* Task details *
Please print, exactly, only the lines in the entries below from the line that has "Click the Contact Email label" through the line that has "Where should I". Pictures don't go in.

* Records provided *
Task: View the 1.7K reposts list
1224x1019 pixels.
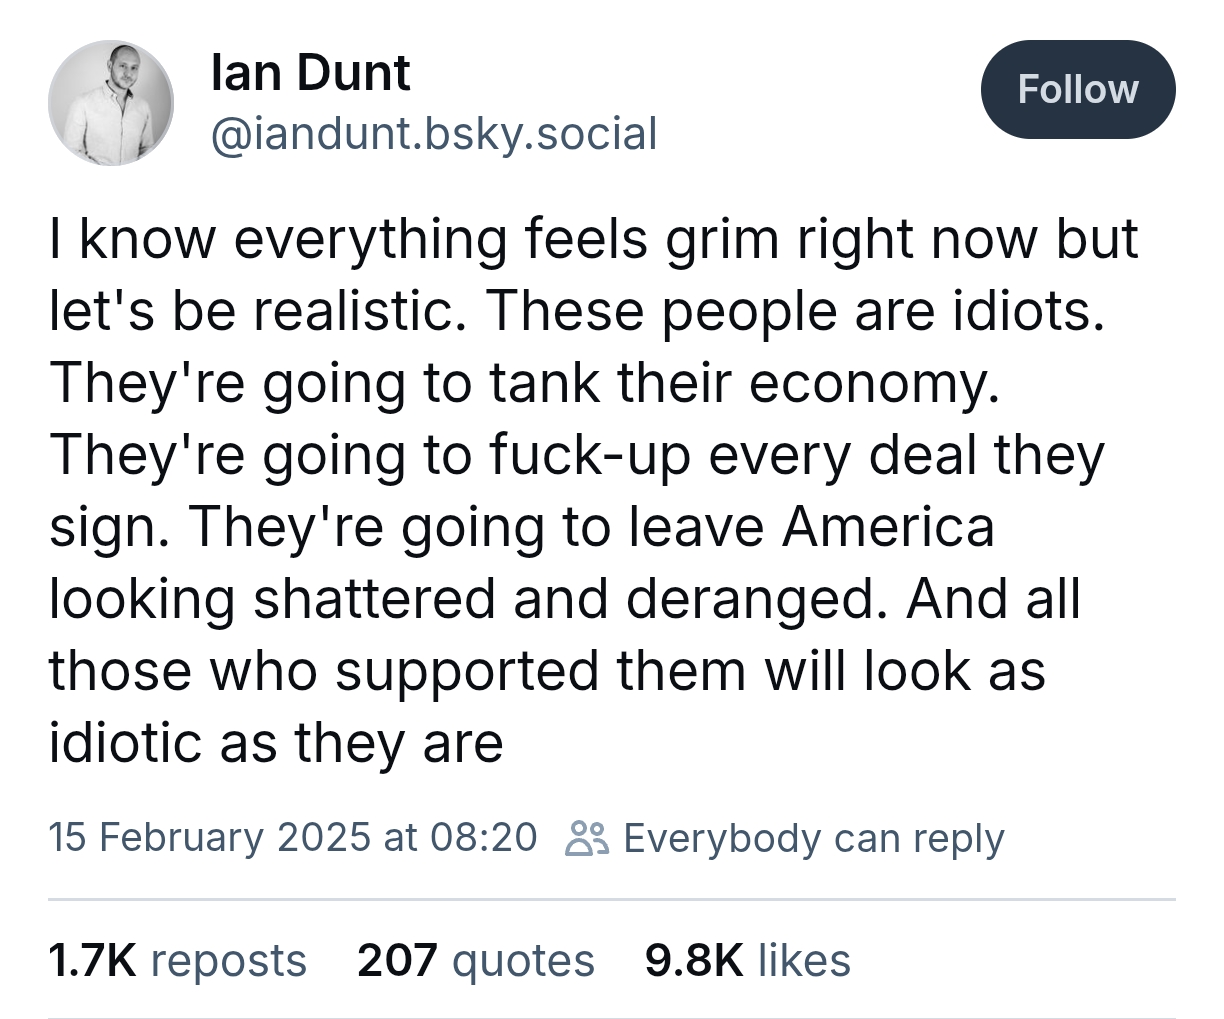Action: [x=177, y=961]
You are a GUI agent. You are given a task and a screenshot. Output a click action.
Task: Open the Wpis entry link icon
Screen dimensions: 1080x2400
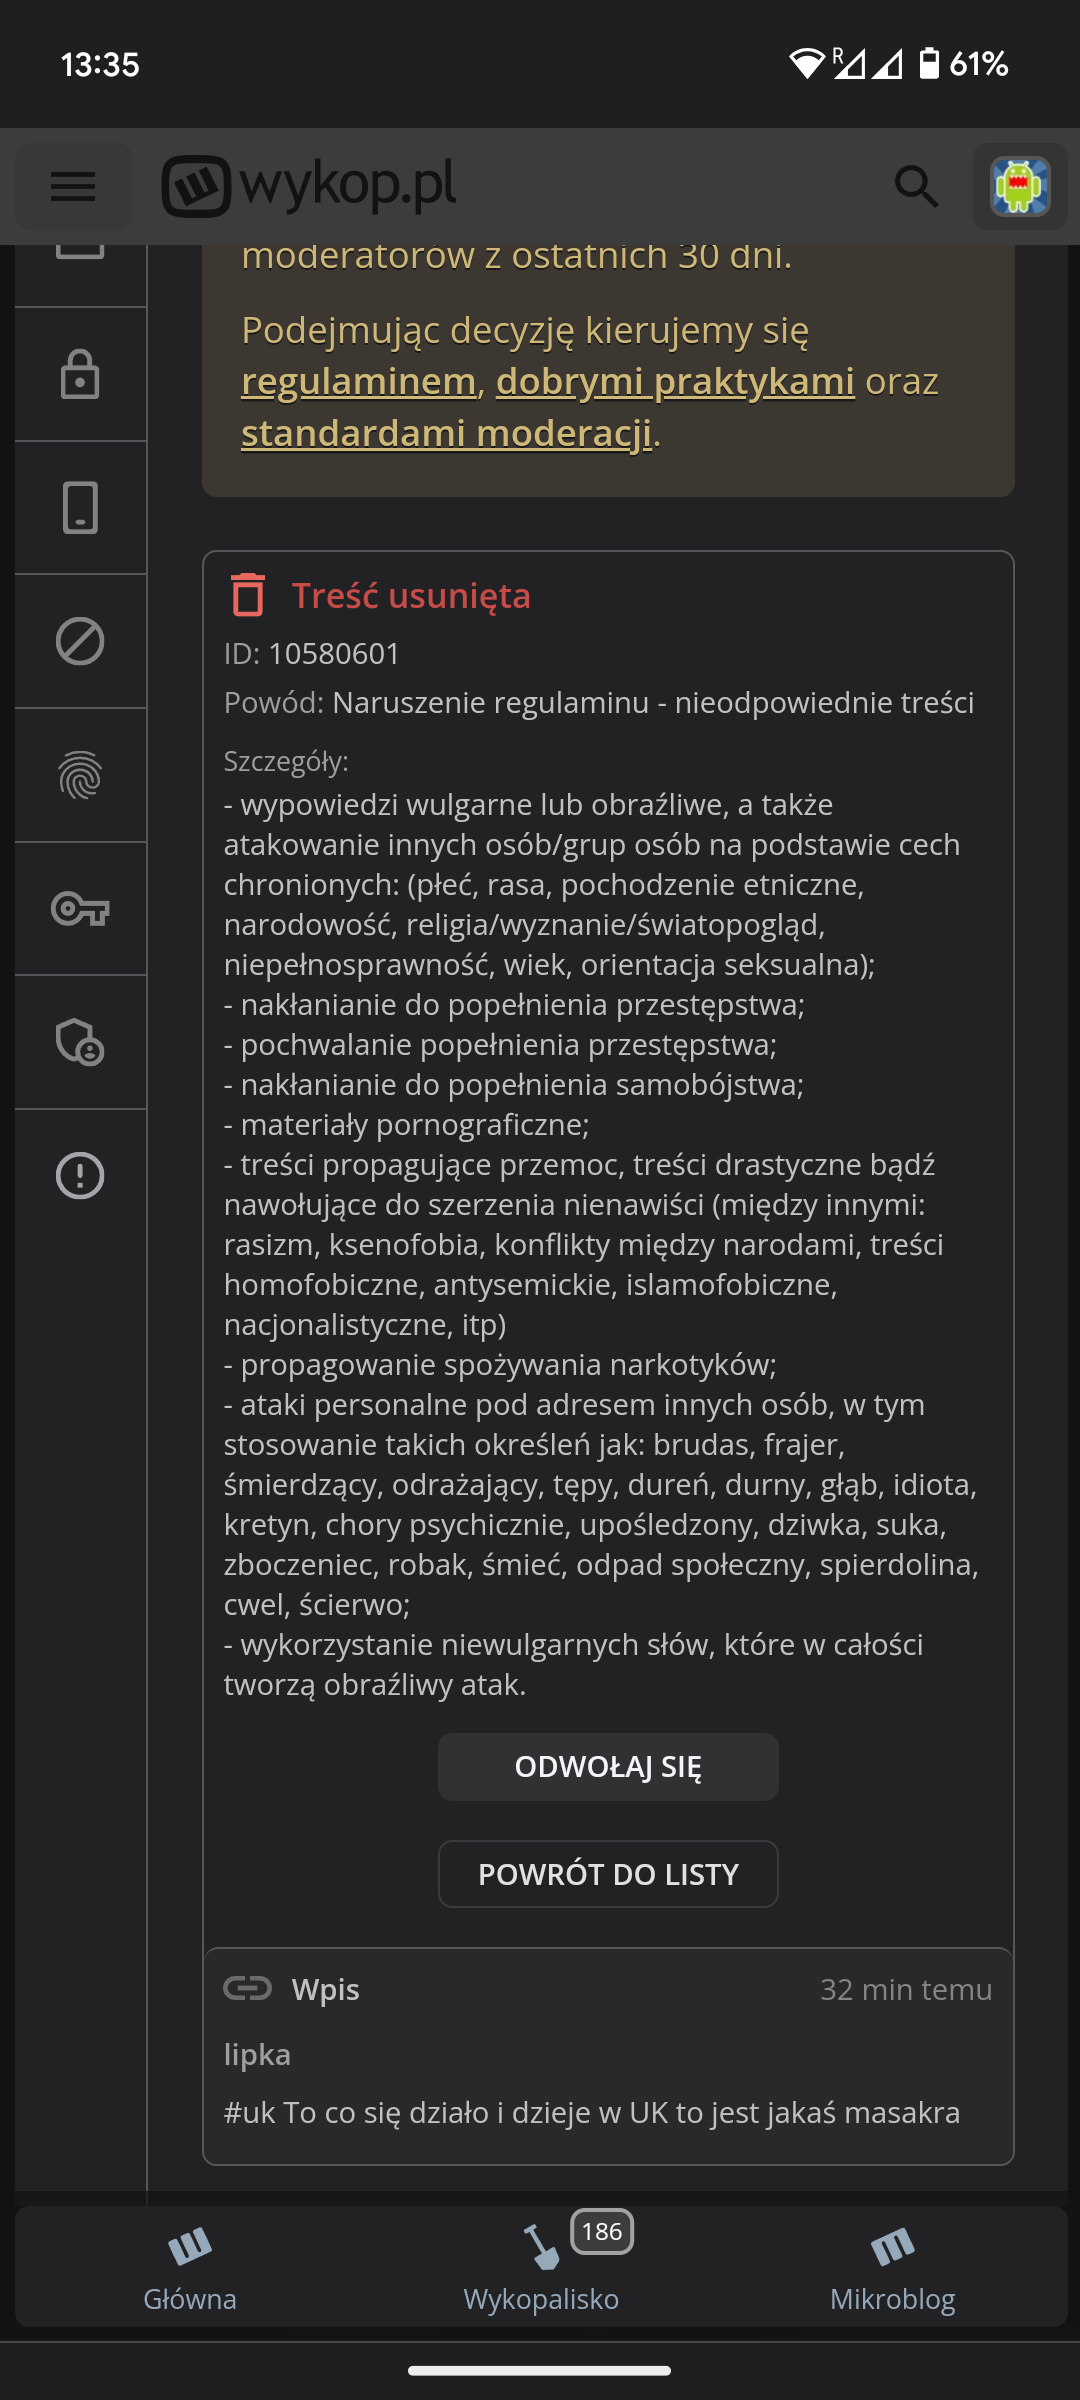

--

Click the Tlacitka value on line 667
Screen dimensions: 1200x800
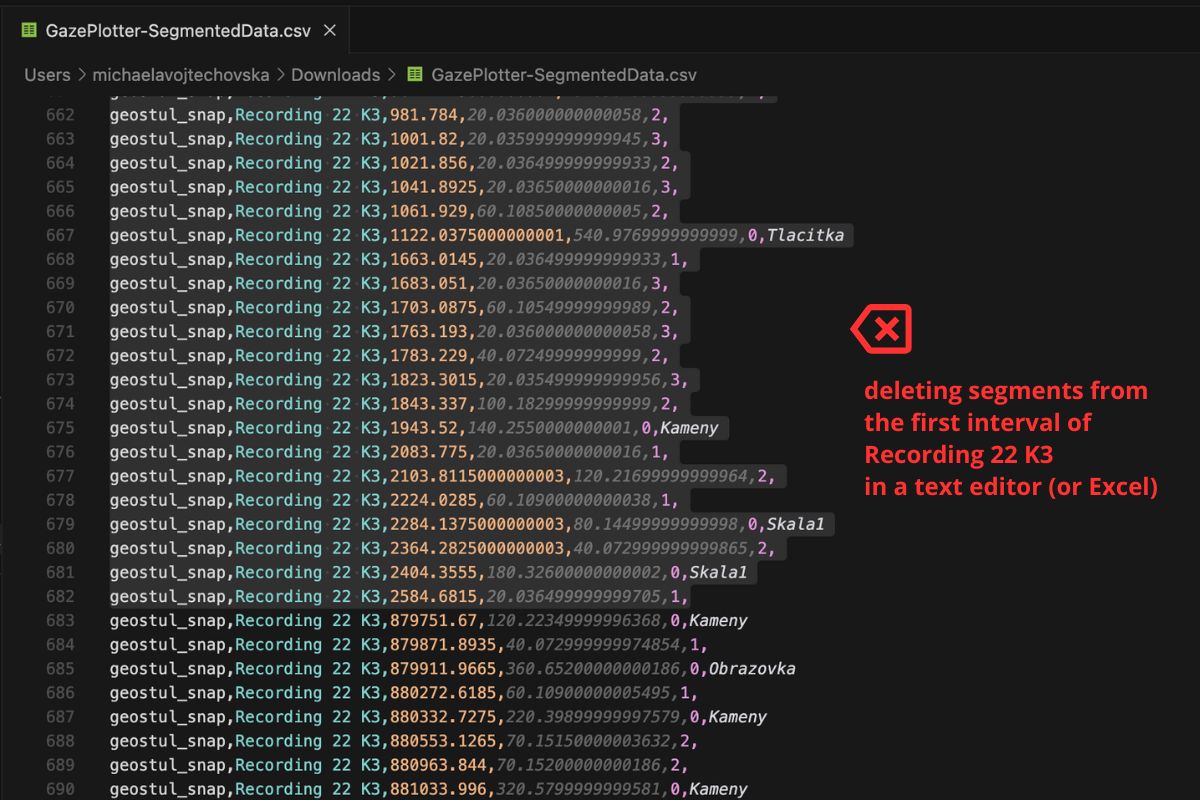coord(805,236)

--

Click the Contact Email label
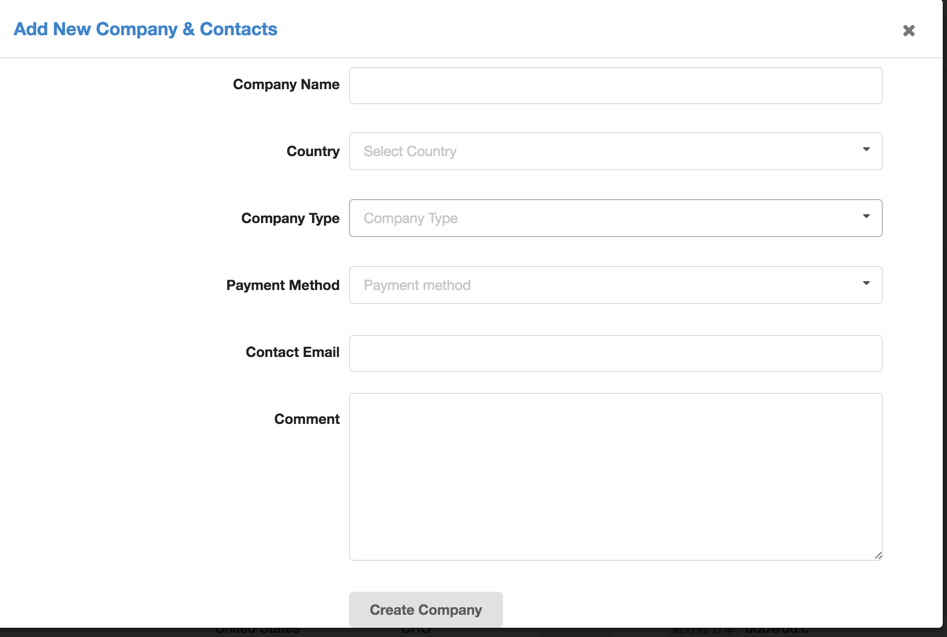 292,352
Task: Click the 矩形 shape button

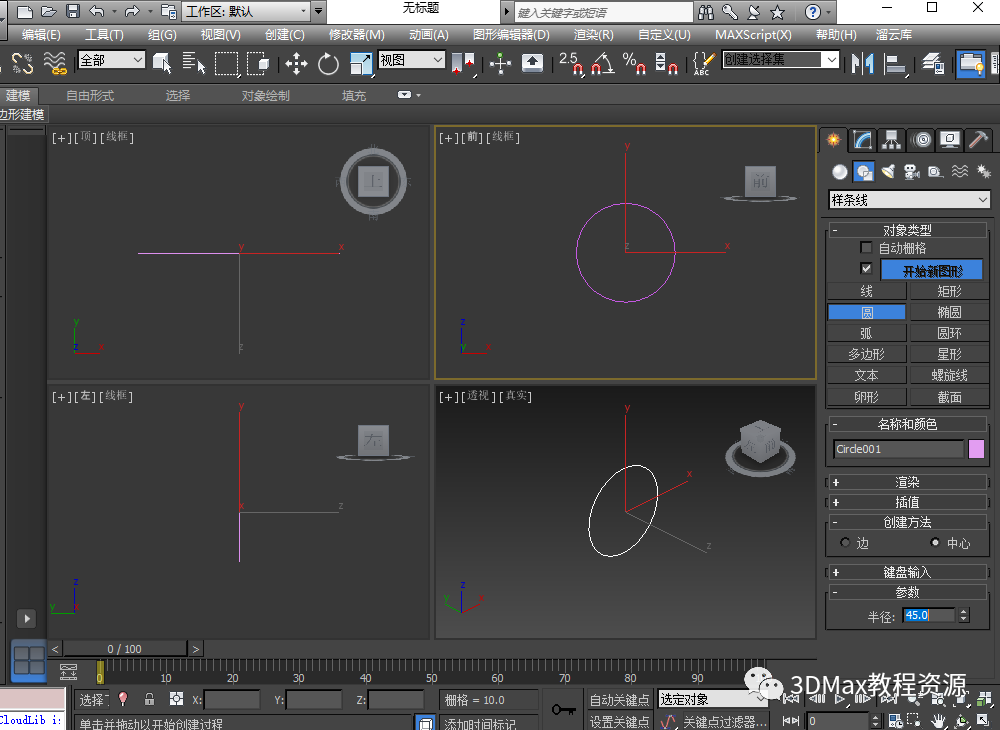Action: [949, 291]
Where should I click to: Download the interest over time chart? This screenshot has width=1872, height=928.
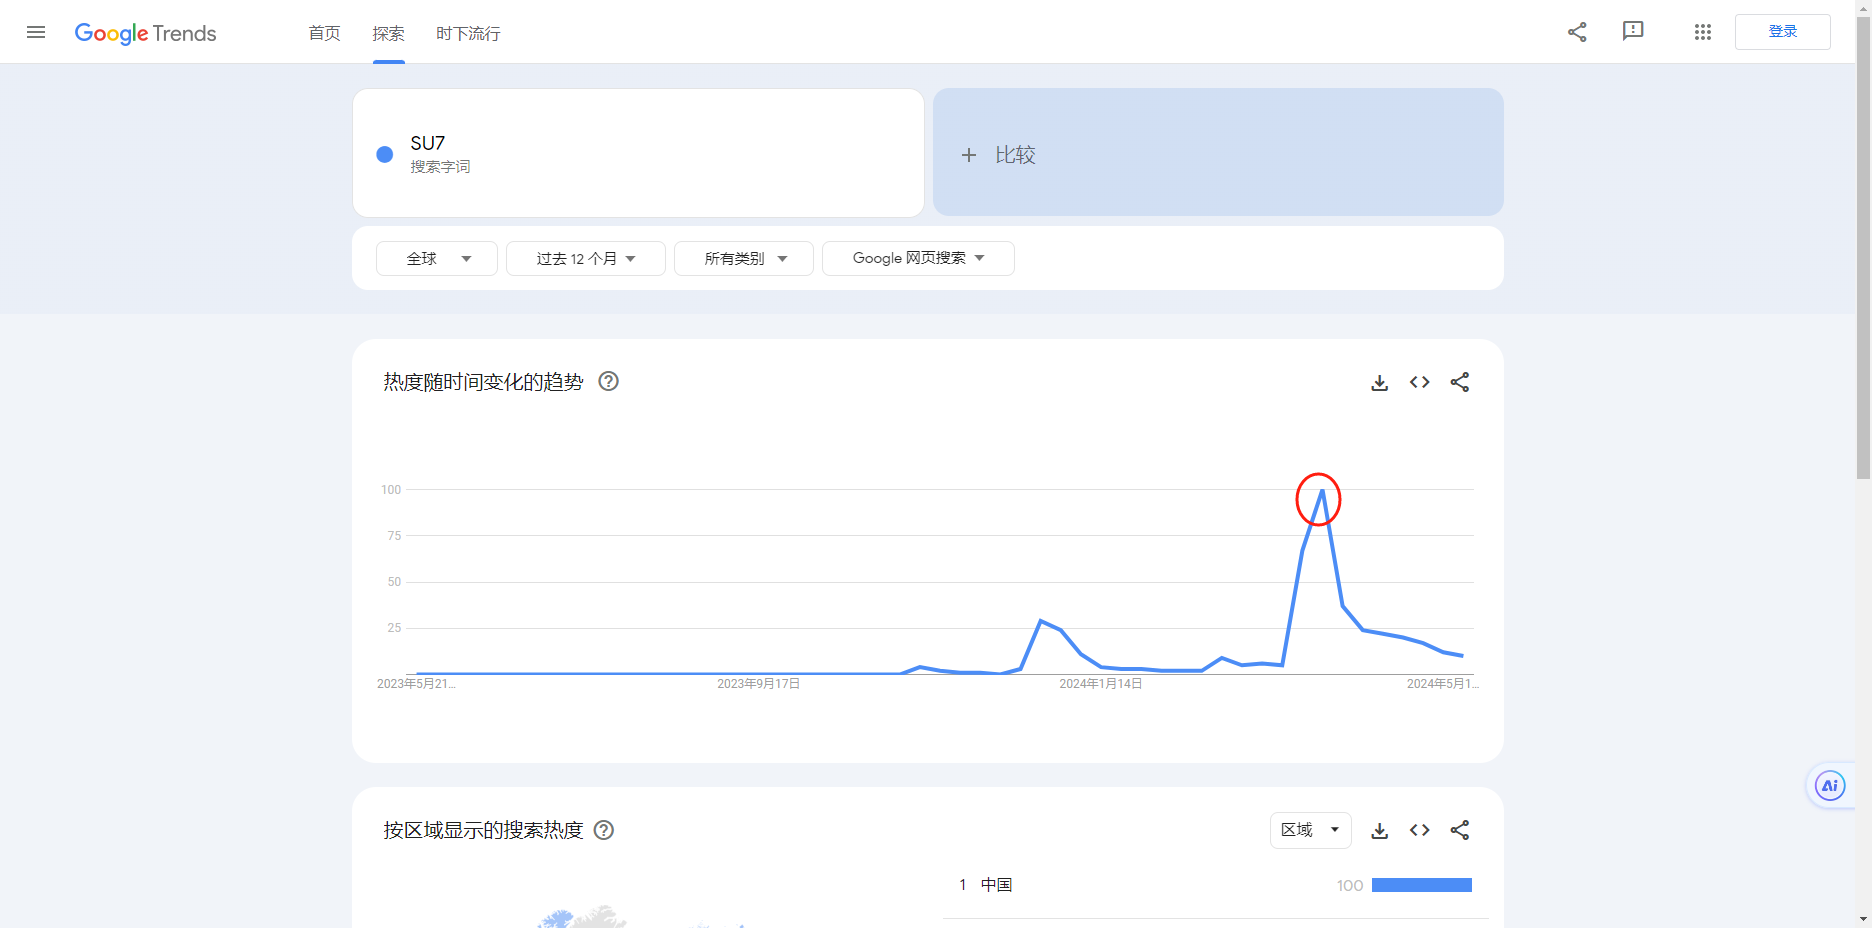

* Answer space *
Click the Contact Email label
 292,352
Task: Click the 矩形 shape button

Action: [949, 291]
Where should I click to: Download the interest over time chart? This screenshot has width=1872, height=928.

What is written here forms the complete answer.